Be Safe on Bonfire Night – Avoid Serious Injury

Be Safe on Bonfire Night

 

Bonfire Night is a special holiday in the UK celebrating the commemoration of the failed attempt on King James’ life by, infamous plotter, Guy Fawkes. The tradition, steeped in history, is celebrated by thousands of firework displays up and down the country, in both small-scale back garden affairs and elaborate displays in front of packed crowds.

Whether you are participating at a high or low key event, it is paramount that all those involved are both aware of the risks that fireworks and bonfires pose, as well as taking the necessary steps to avoid accidents and potential serious injuries. In the last few years nearly 1,000 injuries have been attributed to fireworks, with almost half of them being children.

Sincere Law - Fireworks & Serious Injury

Beware the Risks

Bonfire night poses a selection of potential injury threats when fireworks and bonfires are treated irresponsibly. They can also cause further problems if the same risks are presented to children, who may be unaware of the full potential for danger.

Our safety tips are designed to keep you aware but also able to ensure that you can enjoy what can be one of the most mesmerising nights of the year. With a little care and attention, Bonfire Night can go off with a bang and without a hitch.

 

Sparkler Safety

To begin we touch on possibly the most common injury to children on Bonfire Night, using sparklers. These dazzling tools can provide a few moments of joy for many children by making patterns, writing their name or just waving them in the air. With a burning temperature of 2,000 degrees Celsius however, which is over 15 times the boiling point of water, third degree burns are not uncommon for those exposed to them.

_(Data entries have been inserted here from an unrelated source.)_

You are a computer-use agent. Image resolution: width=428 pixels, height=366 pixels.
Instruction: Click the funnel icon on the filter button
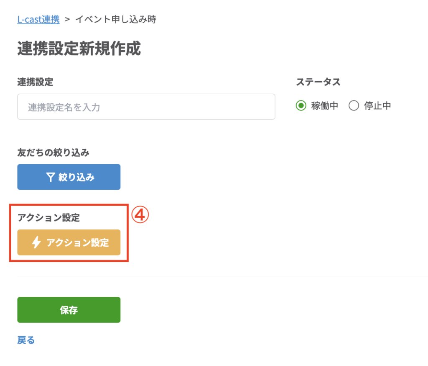tap(50, 177)
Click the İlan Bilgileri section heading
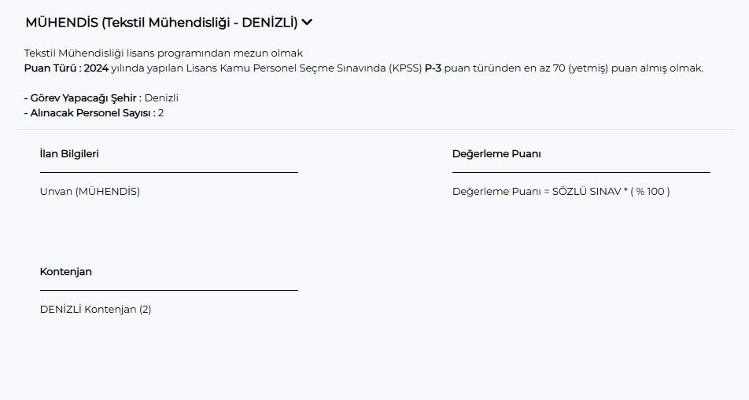The width and height of the screenshot is (749, 400). point(69,154)
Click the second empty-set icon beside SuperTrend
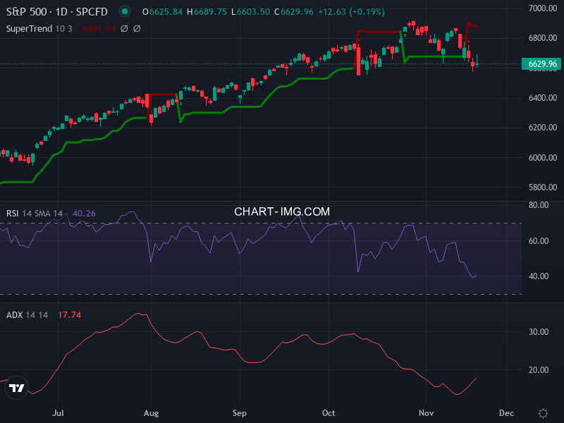The height and width of the screenshot is (423, 564). [137, 28]
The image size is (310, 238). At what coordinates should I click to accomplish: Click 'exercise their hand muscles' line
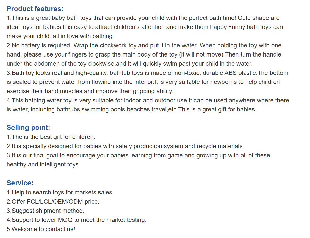coord(90,91)
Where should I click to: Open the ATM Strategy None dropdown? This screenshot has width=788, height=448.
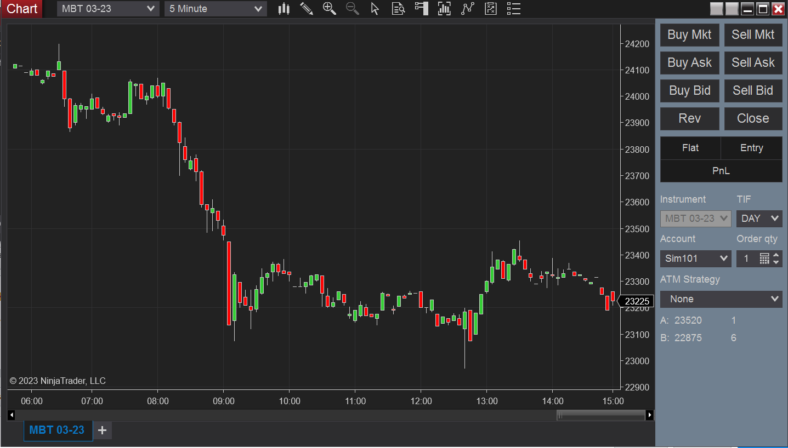721,299
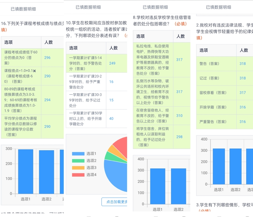Image resolution: width=253 pixels, height=217 pixels.
Task: Open the 40 count for 开除学籍处分 row
Action: [111, 118]
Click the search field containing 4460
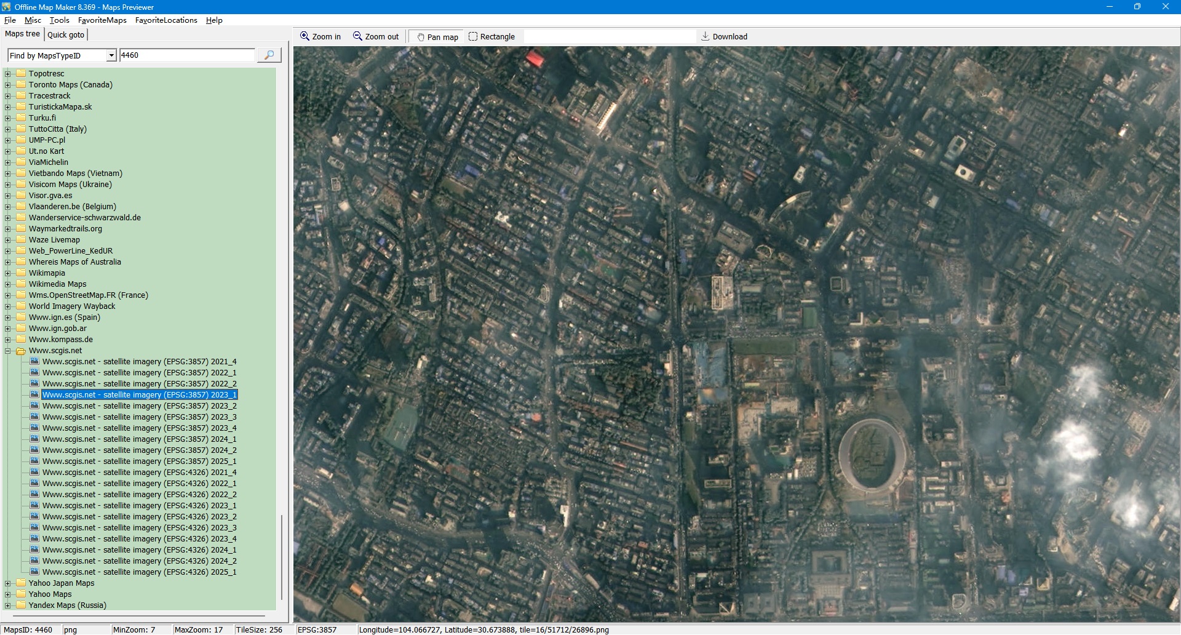Viewport: 1181px width, 635px height. tap(186, 55)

The third degree is one of the most severe burns as it singes not only the epidermis but goes as deep as the dermis and the nerve endings in skin, often causing discolouration, scarring, blistering and disfigurement depending on where it takes place.

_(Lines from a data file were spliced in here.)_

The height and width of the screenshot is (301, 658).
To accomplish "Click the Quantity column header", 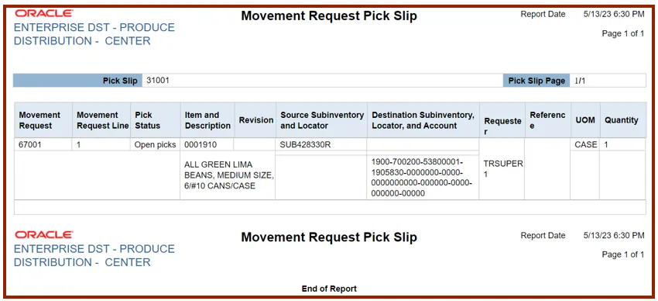I will point(622,120).
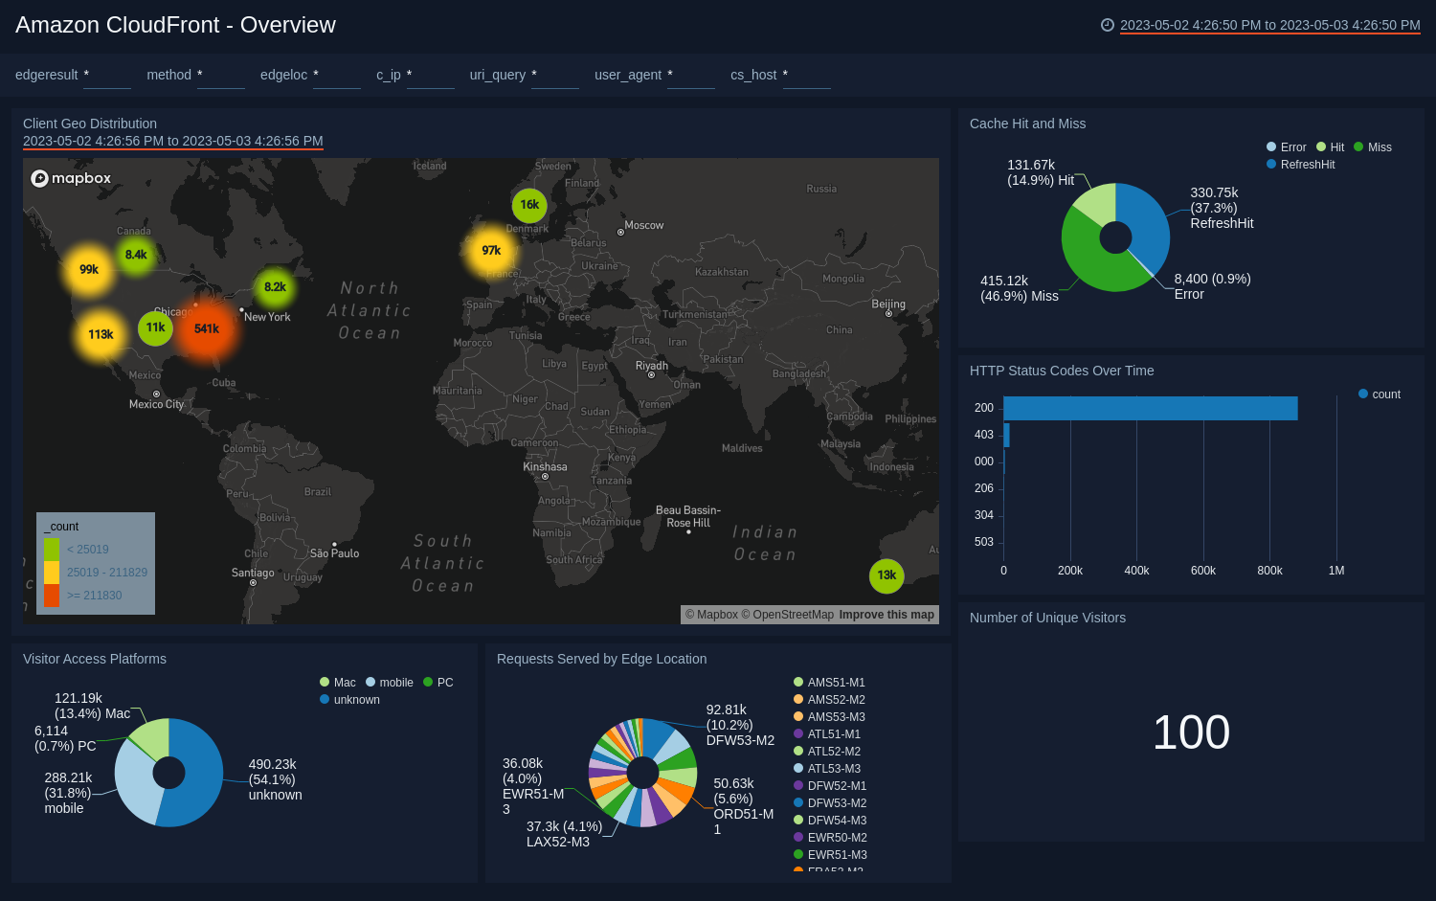Toggle the unknown platform in Visitor Access legend

click(x=352, y=699)
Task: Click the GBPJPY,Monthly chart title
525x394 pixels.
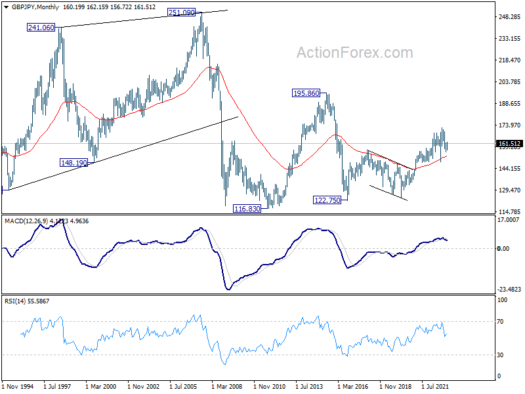Action: 35,7
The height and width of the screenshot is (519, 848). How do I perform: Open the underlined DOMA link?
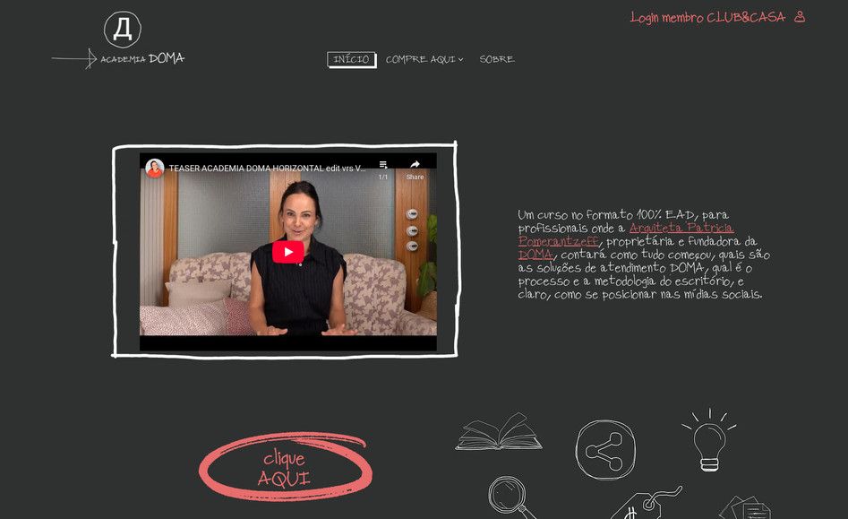click(535, 255)
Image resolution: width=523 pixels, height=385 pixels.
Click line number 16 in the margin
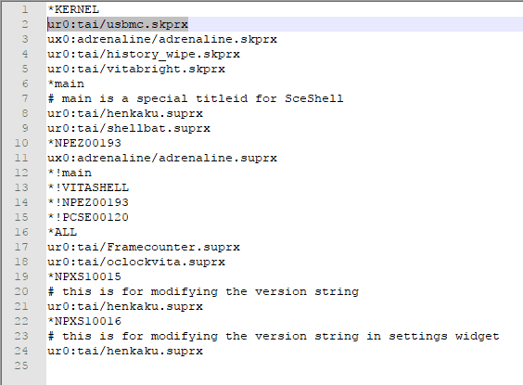click(21, 232)
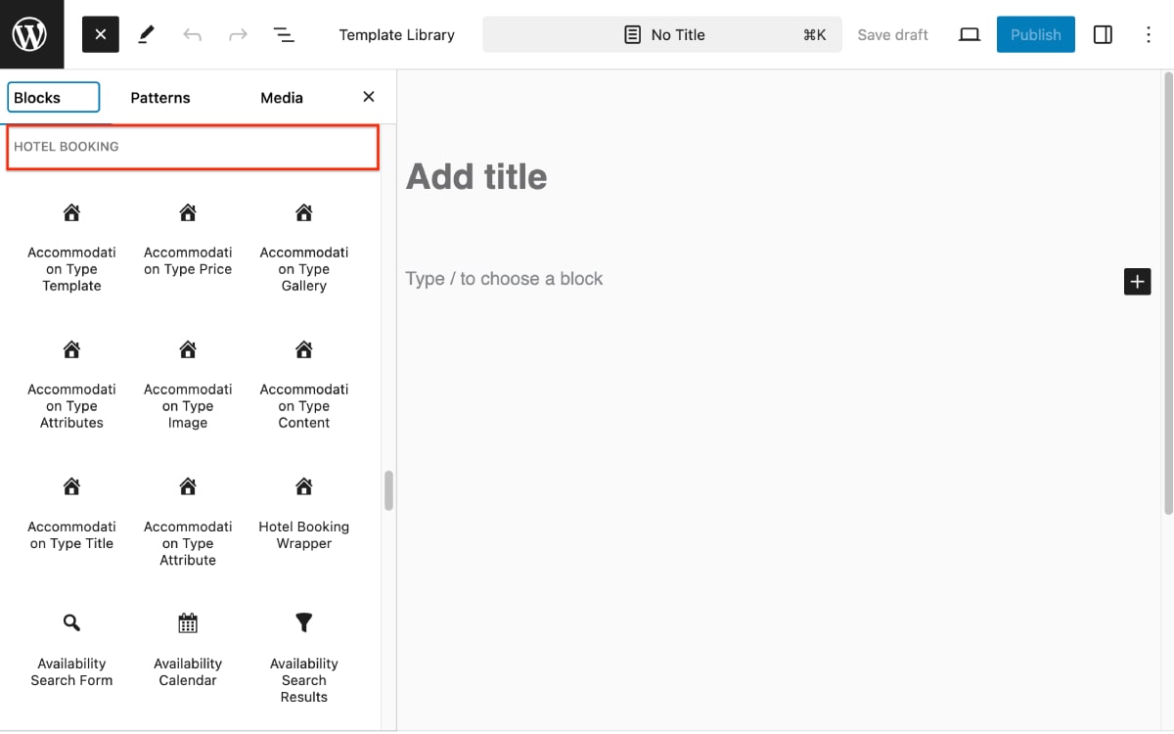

Sparklers should always be stored in a cool, dry box, only to be taken out one at a time for lighting. Always use gloves to avoid burning; this counts for both the lighter and the user. With that said, any children under the age of five are best left watching, rather than holding them themselves. Have a cold water bucket on hand for when the sparkler is spent (a used sparkler can still run hot for a long time following burnout). Cold water is the best way to ensure it cools, keeping it away from any young children who otherwise may be tempted to pick up a hot spent sparkler left on the floor.

Sparklers possibly pose the biggest threat on Bonfire Night, given the widespread use and proximity to them. It doesn’t get any closer than holding the mini firework in your hand, so the awareness of the threat they pose needs to be at the front of the mind.

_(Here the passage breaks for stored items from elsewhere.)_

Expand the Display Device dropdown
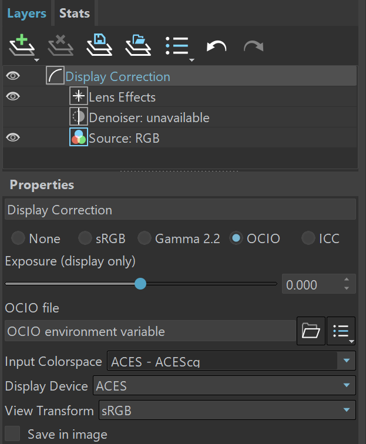The width and height of the screenshot is (366, 444). click(224, 386)
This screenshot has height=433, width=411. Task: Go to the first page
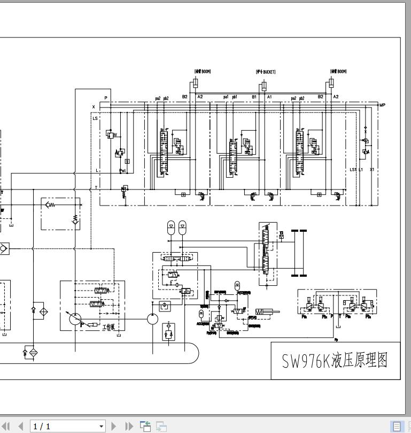click(6, 426)
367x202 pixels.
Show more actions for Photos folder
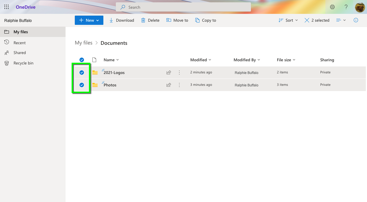pos(179,85)
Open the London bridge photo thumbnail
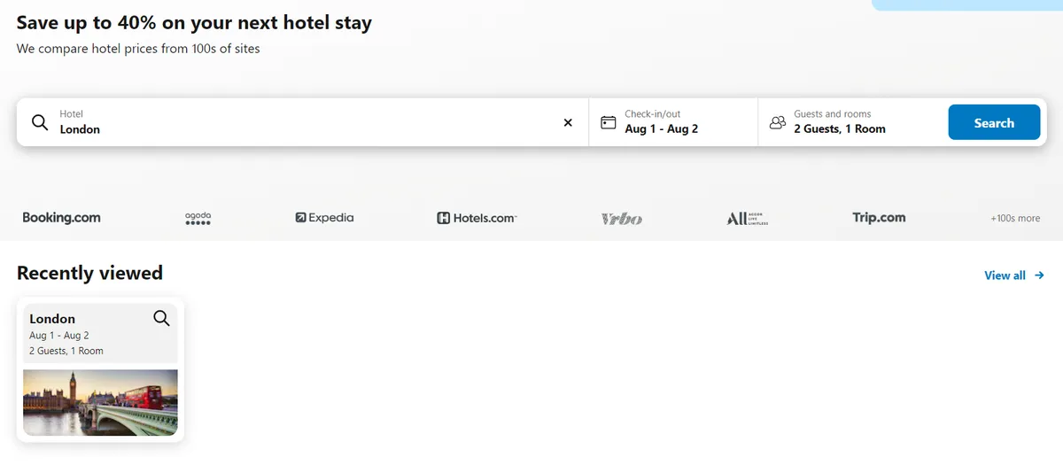Screen dimensions: 1063x465 tap(100, 403)
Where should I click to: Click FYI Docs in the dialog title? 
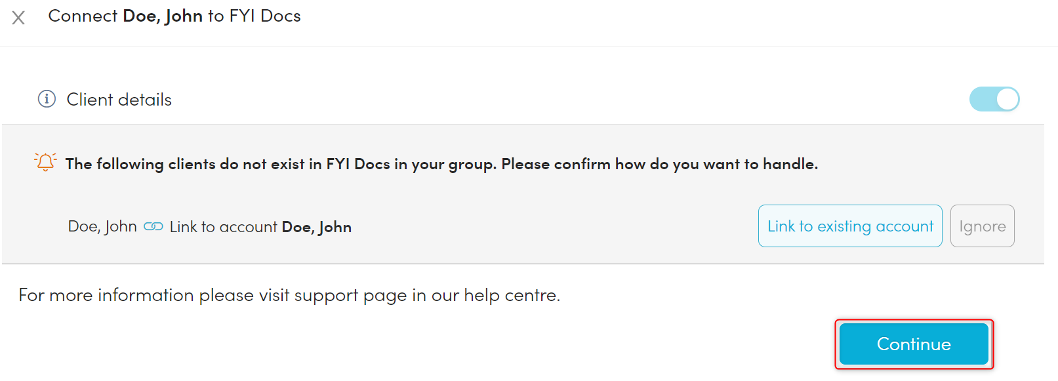(x=264, y=16)
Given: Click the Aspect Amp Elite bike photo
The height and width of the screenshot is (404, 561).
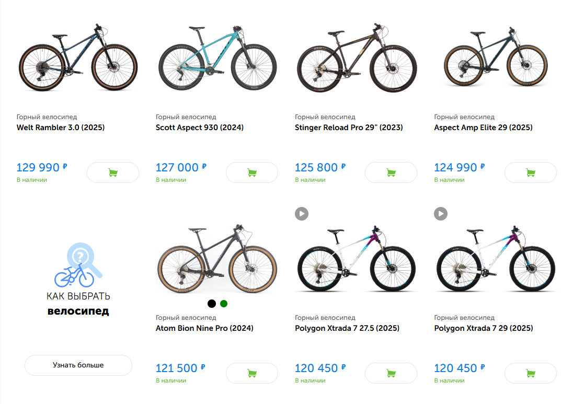Looking at the screenshot, I should click(x=495, y=57).
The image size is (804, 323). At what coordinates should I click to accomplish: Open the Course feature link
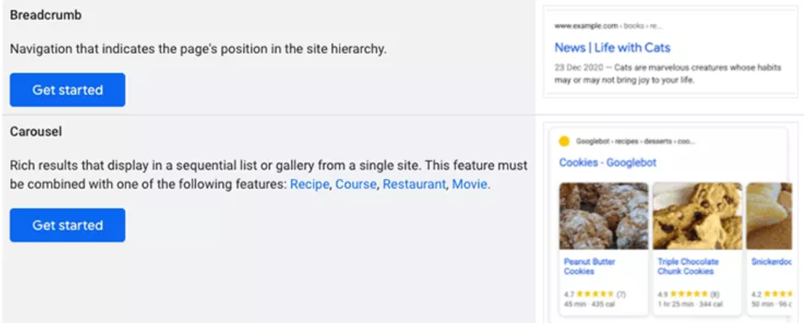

Sparkler Safety with Fireman Sam

 

Firework Safety

Displays vary from a humble value pack bought at the local supermarket for the back garden, to the expansive public displays like the Lord Mayor’s show in London or the most popular in the UK, Lewes Firework Display, which is attended by over 30 Bonfire groups.

Fireworks offer the best visuals, lighting up the sky in a multitude of colours and patterns. While they provide the biggest spectacle of the evening, they must be managed with care as a mishandled firework can easily become a painful and dangerous mistake.

Our advice on firework safety would be to take the safest option and take the family to a public display. Displays are a managed event and will have all the relevant health & safety safeguards required to ensure all have a safe but mesmerising time.

An organised event near you is likely to have the most expansive display around and likely to beat out anything that can be bought from a local supermarket.

If you do decide you’d like to put on a small display at home, you may find that taking time to properly set up during the day can assist the smooth running of your display and maximise safety. Read the instructions on the fireworks during the day when it’s light and lay them out ready for you to set off later that evening. If you want a seamless display, you can purchase single fuse displays that only require lighting once, removing the need to walk over and light individually (reducing risk).

Sincere Law - Serious Injury & Sparklers

If you are setting up at home, ensure your display area is clear of trees, hedges, bushes, sheds and other structures blocking the firework’s path. If you have a lot of grass near the display area we would recommend placing each firework in a bucket of soft earth, lighting them with a taper to keep any early sparks away from flammable surfaces.

When the display starts in full, keep everyone watching away from the firework area and have a first aid kit on hand as a safeguard. If you have friends or family over, who are drinking alcohol, ensure they do not try and get involved in the display. Alcohol and fireworks do not mix!

 

Bonfire Safety

The main attraction and the annual events namesake, bonfires, are seen the length and breadth of the country. Bonfires can be made from the old shed in a back garden, good burning wood brought in for the community firework display and all manner of weird and wonderful materials. Each bonfire has its own story.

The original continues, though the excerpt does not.